The global policy update in the federated PPO framework is computed via a weighted aggregation of local policies $\theta _m^{(k)}$, where $\omega _m^{(k)}$ represents participation or data-size-based weights. This update mechanism corresponds to Federated Averaging (FedAvg), and enables privacy-preserving global convergence across decentralized agents without exchanging raw data.

$$\begin{aligned} \begin{aligned} \theta _m^{(k+1)} = {\left\{ \begin{array}{ll} \theta ^{(k+1)}, & \text {if}\; k \bmod \tau _m^{\textrm{sync}} = 0 \\ \theta _m^{(k)}, & \text {otherwise} \end{array}\right. } \end{aligned} \end{aligned}$$

(26)

Each agent performs asynchronous synchronization with the global server based on its own sync period $\tau _m^{\textrm{sync}}$. The policy $\theta _m^{(k)}$ is updated only when the local iteration $k$ aligns with its synchronization schedule. This approach allows heterogeneity in device capabilities and communication conditions while maintaining theoretical convergence guarantees.

$$\begin{aligned} \begin{aligned} \mathscr {L}_m^{\textrm{priv}} = \lambda _m^{\textrm{priv}} \cdot \left\| \nabla _{\theta _m} \mathscr {L}^{\textrm{actor}}_m(\theta _m) \right\| _2^2 \end{aligned} \end{aligned}$$

(27)

A privacy penalty term $\mathscr {L}_m^{\textrm{priv}}$ is added to the actor loss, enforcing a constraint on the gradient norm. The scalar $\lambda _m^{\textrm{priv}}$ regulates the tradeoff between performance and privacy, ensuring that updates do not leak excessive information about local training data. This term aligns with differential privacy mechanisms in federated learning.

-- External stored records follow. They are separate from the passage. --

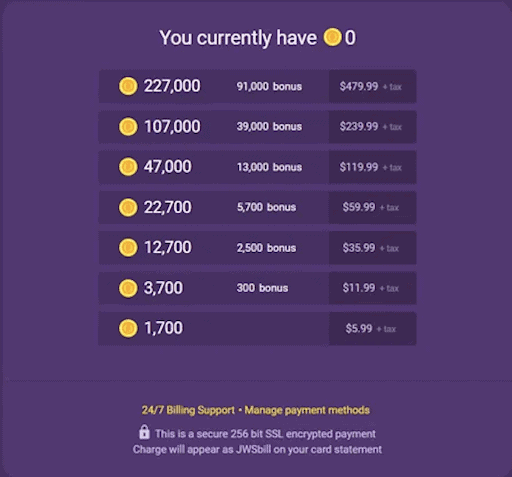
Task: Click the coin icon beside 12,700
Action: tap(128, 248)
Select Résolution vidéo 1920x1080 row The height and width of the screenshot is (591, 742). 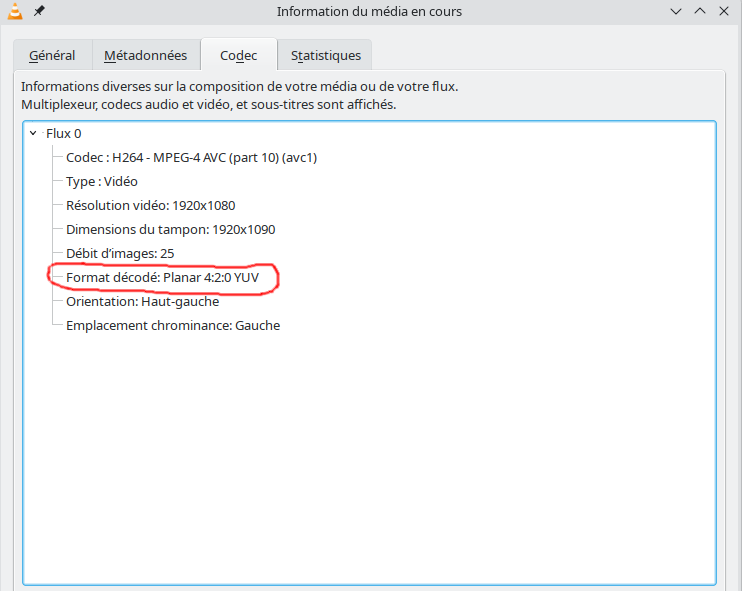pos(150,205)
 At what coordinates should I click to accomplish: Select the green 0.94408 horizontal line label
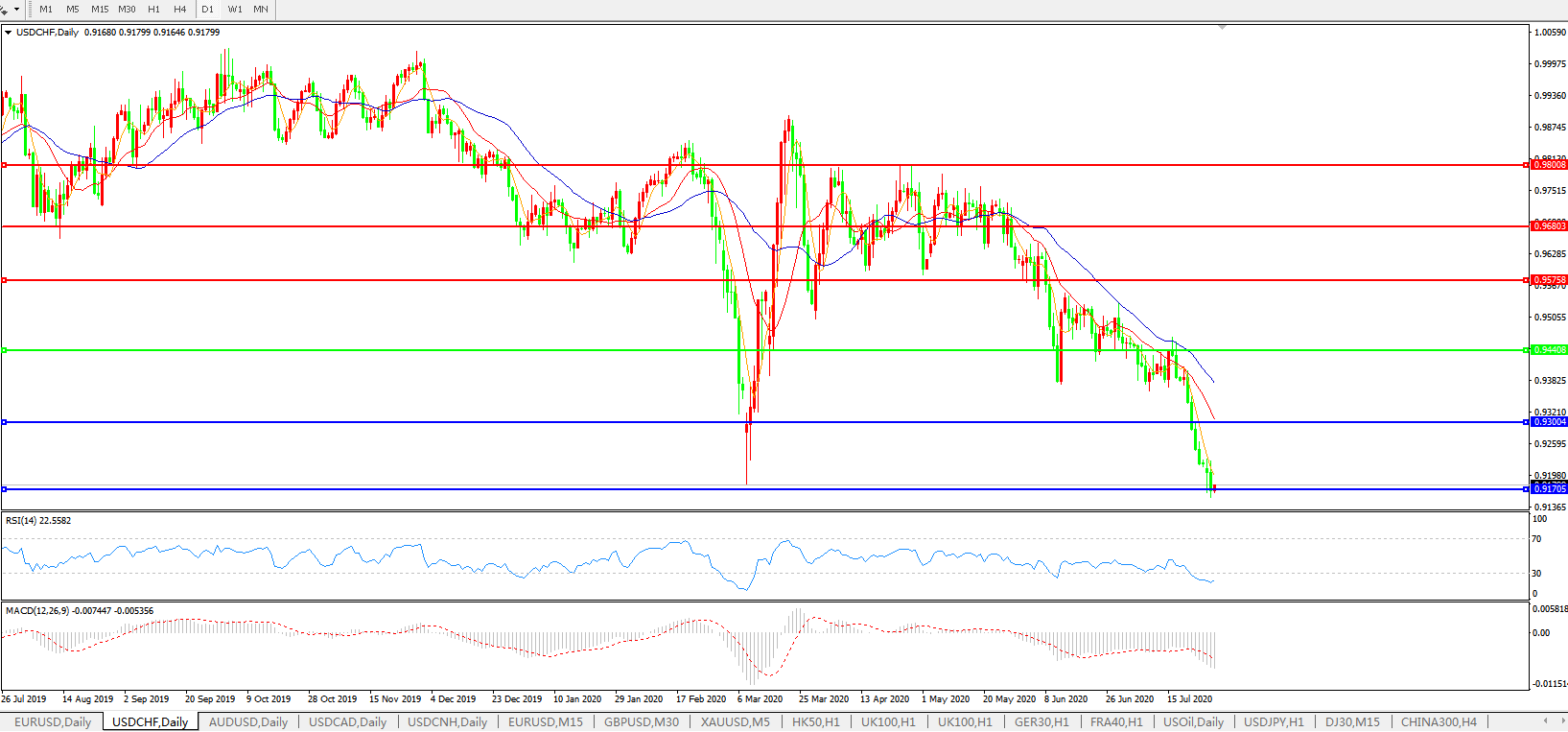tap(1549, 350)
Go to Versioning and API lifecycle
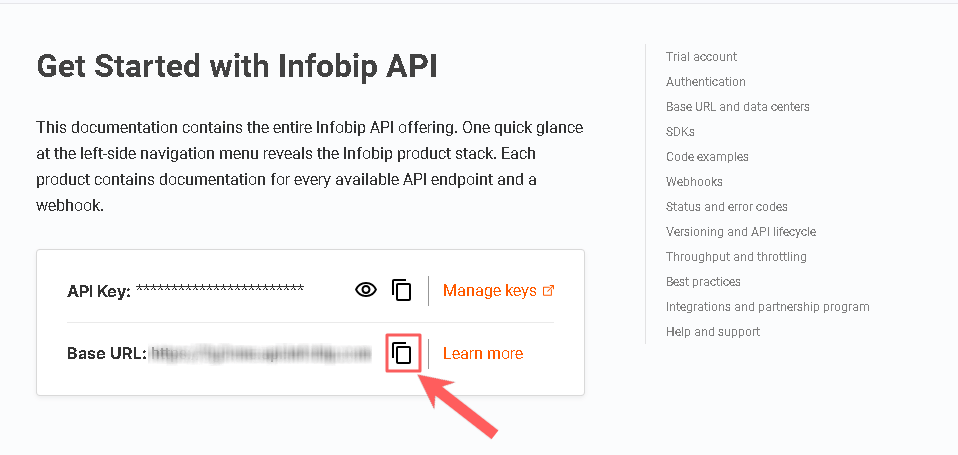Image resolution: width=958 pixels, height=455 pixels. tap(740, 232)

$$\begin{aligned} \begin{aligned} \mathscr {L}_m^{\textrm{total}} = \mathscr {L}^{\textrm{actor}}_m(\theta _m) + \mathscr {L}^{\textrm{critic}}_m(\psi _m) + \mathscr {L}_m^{\textrm{priv}} \end{aligned} \end{aligned}$$

(28)

The total loss function for each agent combines the actor loss, critic loss, and privacy-regularized penalty. Joint optimization of all components ensures that each agent learns robust local policies while maintaining privacy constraints and contributing meaningfully to the global coordination objective.

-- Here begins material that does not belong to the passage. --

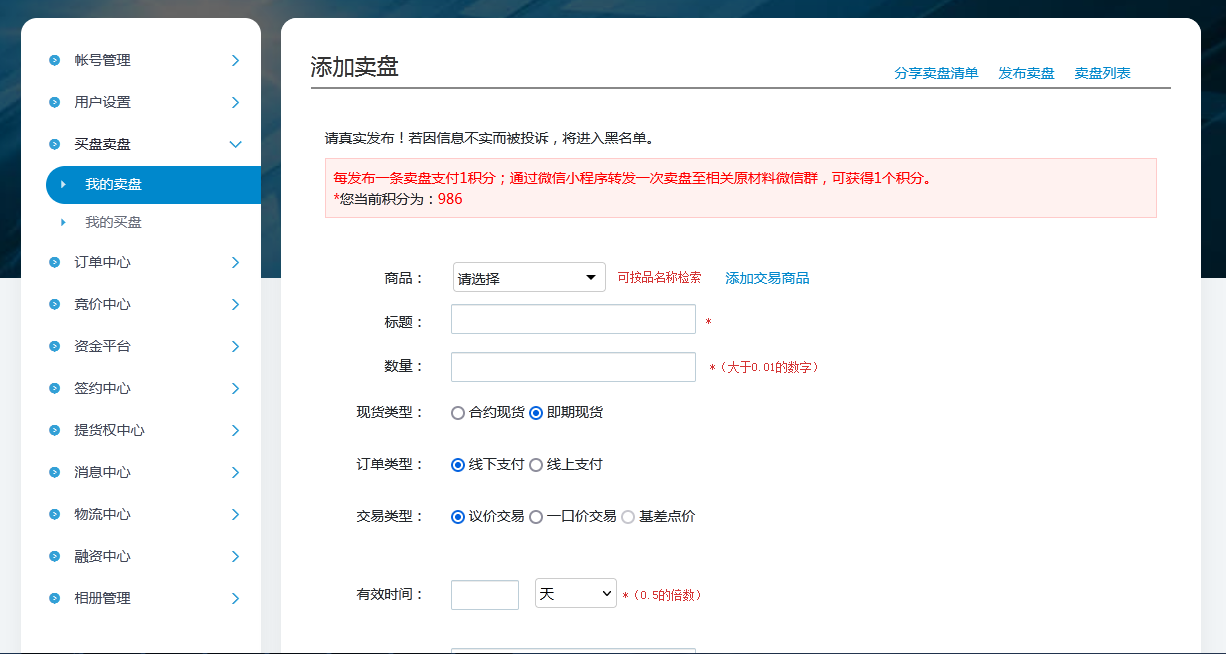
Task: Click the bullet icon beside 相册管理
Action: (x=54, y=598)
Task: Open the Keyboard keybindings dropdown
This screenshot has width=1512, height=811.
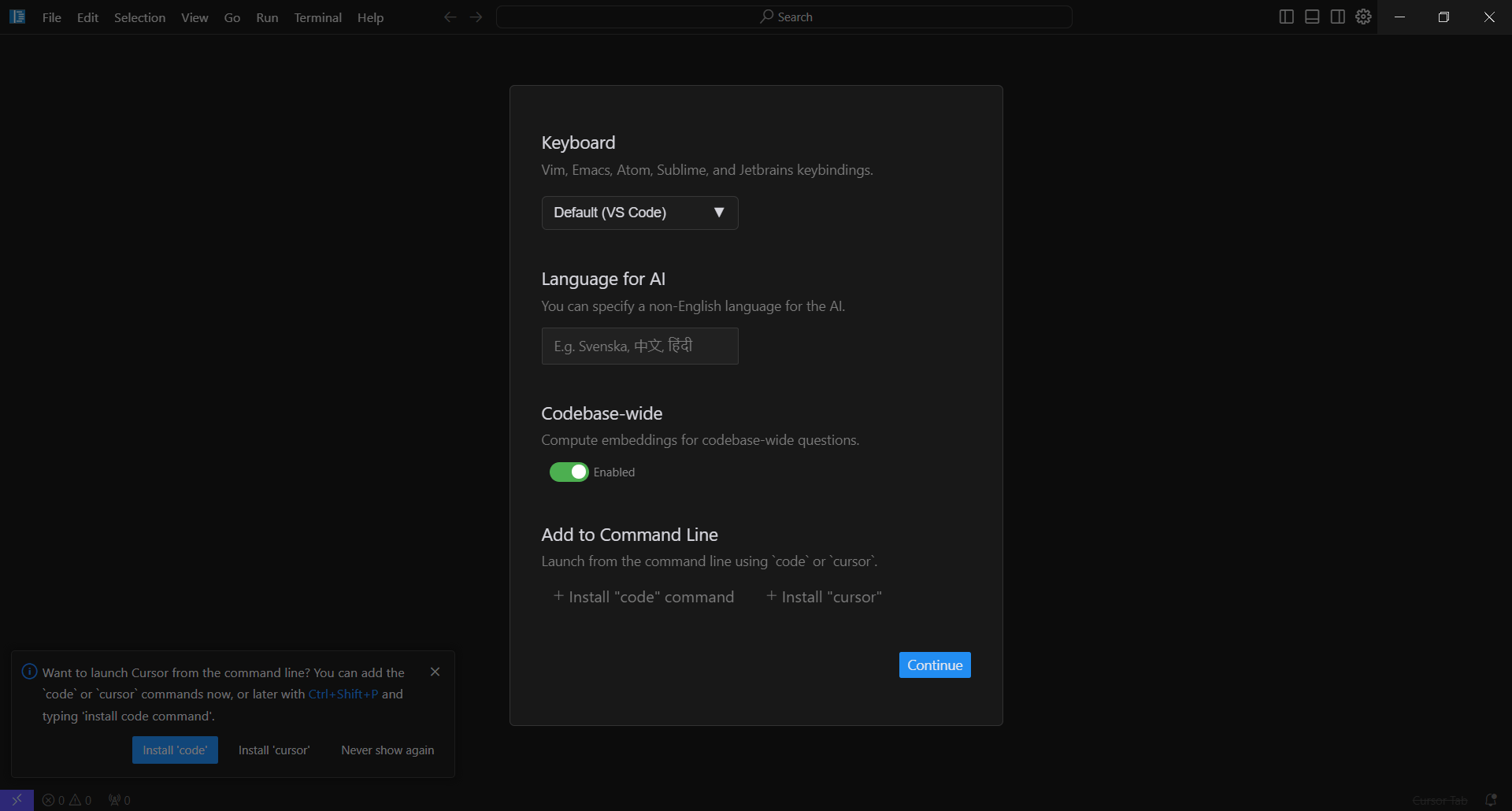Action: [639, 213]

Computational complexity and scalability

Per-agent learning cost. Let B be the on-policy batch size (trajectories per sync), E the PPO epochs per sync, T the rollout length (steps per trajectory), $|\theta _m|$ the number of trainable parameters of the local actor–critic (including the GNN encoder), |A| the action-space size, and $G_m$ the number of graph edges processed by agent m’s GNN. One forward–backward pass on a batch costs $\mathscr {O}(B T \cdot |\theta _m|)$ for dense layers plus $\mathscr {O}(B T \cdot G_m)$ for message passing. With E epochs, the per-sync compute is

$$\begin{aligned} \mathscr {O}\!\left( E\,B T\,(|\theta _m|+G_m)\right) . \end{aligned}$$

The critic update and advantage estimation add the same order, so the constant factor roughly doubles but asymptotics remain unchanged.

Server aggregation and communication. With participation rate $p\in (0,1]$ and M agents, about pM agents upload/download parameters each sync. Per round, each participating agent communicates $\mathscr {O}(|\theta |)$ floats for upload and the same for download; total network cost is

$$\begin{aligned} \mathscr {O}\!\left( 2\,pM\,|\theta |\right) \ \text {floats/round}. \end{aligned}$$

The FedAvg aggregation on the server is linear in model size and number of participants:

$$\begin{aligned} \mathscr {O}\!\left( pM\,|\theta |\right) . \end{aligned}$$

Differential-privacy L2 clipping adds only $\mathscr {O}(|\theta |)$ per agent per round.

End-to-end wall-clock per round. Let $\tau ^{\text {comp}}_m$ be agent m’s compute time for one sync and $\tau ^{\text {net}}_m$ its two-way transfer time. The round time under asynchronous syncing is

$$\begin{aligned} \tau ^{\text {round}}\approx \max _{m\in \mathscr {S}} \bigl (\tau ^{\text {comp}}_m+\tau ^{\text {net}}_m\bigr )\ +\ \tau ^{\text {agg}}, \end{aligned}$$

where $\mathscr {S}$ is the set of participating agents and $\tau ^{\text {agg}}=\mathscr {O}(pM\,|\theta |/\text {BW}_{\text {mem}})$ is server aggregation time. Asynchrony reduces the straggler effect because agents sync every $\tau ^{\text {sync}}_m$ local updates rather than locking step-wise.

Memory footprint. PPO is on-policy; each agent stores a short buffer of BT transitions and the model parameters. The memory per agent is

$$\begin{aligned} \mathscr {O}\!\left( |\theta _m| + B T \cdot (\text {obs}\_\text {dim}+\text {act}\_\text {dim})\right) , \end{aligned}$$

plus temporary activations during backprop, typically a small multiple of $|\theta _m|$.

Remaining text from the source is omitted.